§ EXERCISE: Each record that follows should be duplicated exactly, except for its pictures.
*** Block opens ***
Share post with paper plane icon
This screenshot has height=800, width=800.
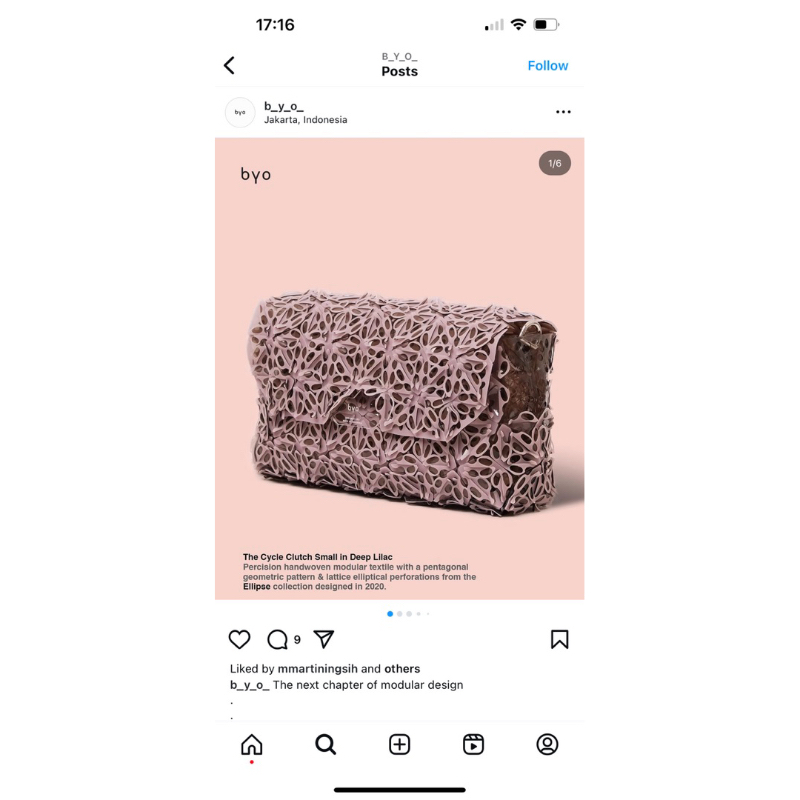pyautogui.click(x=323, y=639)
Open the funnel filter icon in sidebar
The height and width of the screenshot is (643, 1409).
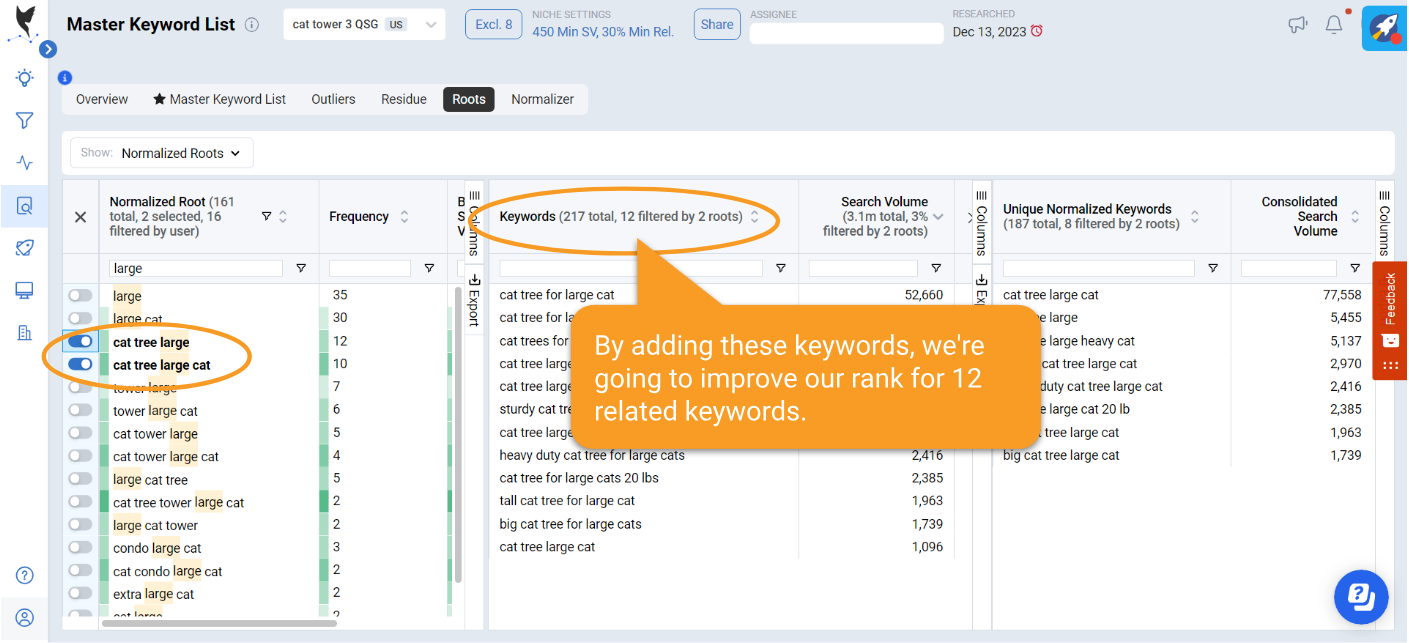point(25,121)
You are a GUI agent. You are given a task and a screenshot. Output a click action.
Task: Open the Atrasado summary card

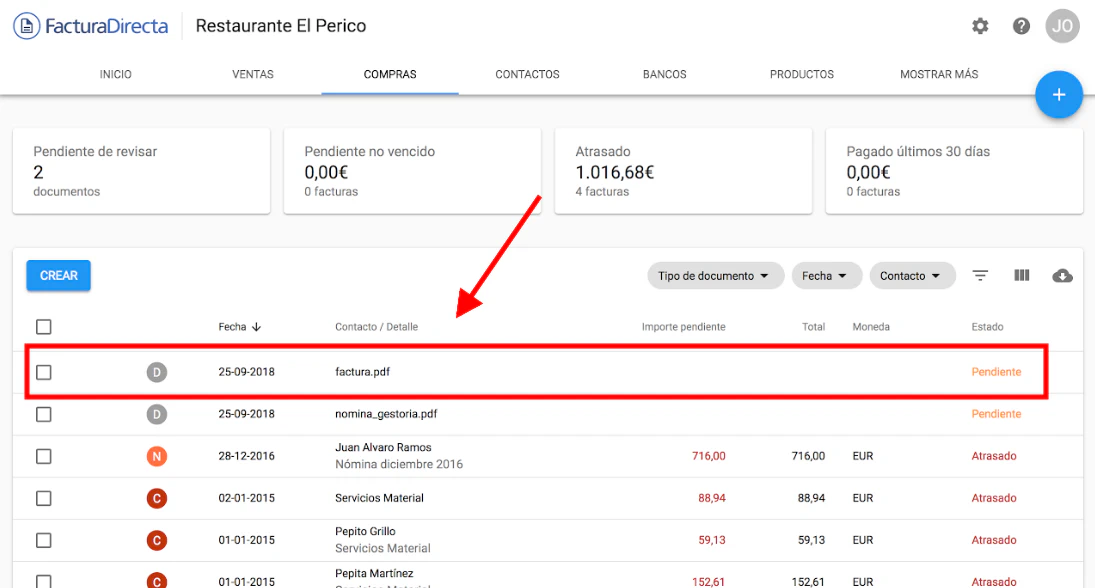(x=683, y=170)
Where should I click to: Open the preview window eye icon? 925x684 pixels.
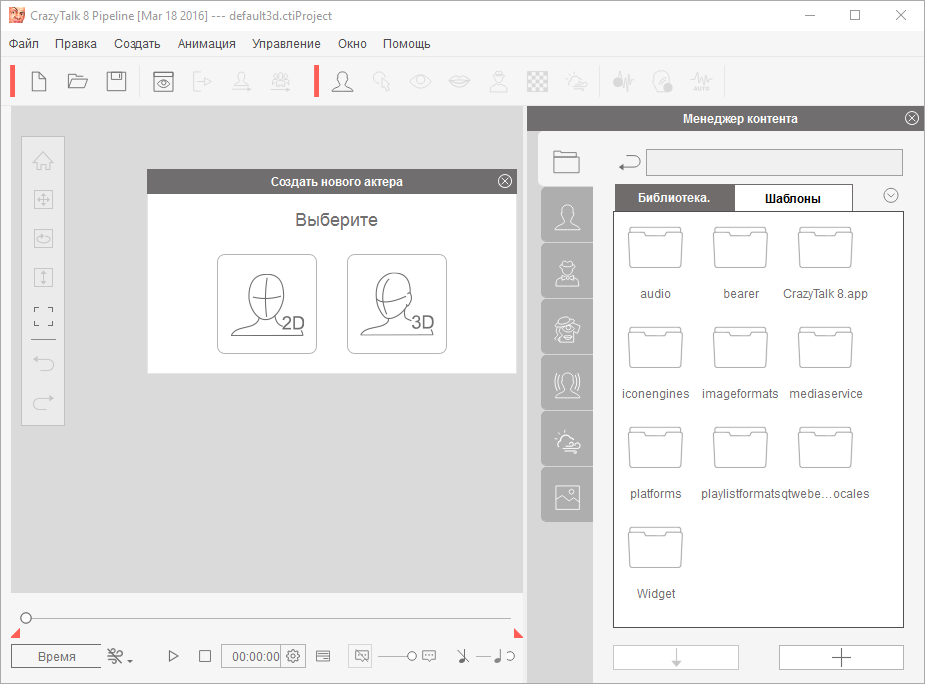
*** Block closes ***
§ TASK SOLUTION:
Share post with paper plane icon
This screenshot has height=800, width=800.
pyautogui.click(x=323, y=639)
Open the funnel filter icon in sidebar
The height and width of the screenshot is (643, 1409).
point(25,121)
You are a GUI agent. You are given a task and a screenshot. Output a click action.
Task: Open the Atrasado summary card

(x=683, y=170)
Where should I click to: Open the preview window eye icon? 925x684 pixels.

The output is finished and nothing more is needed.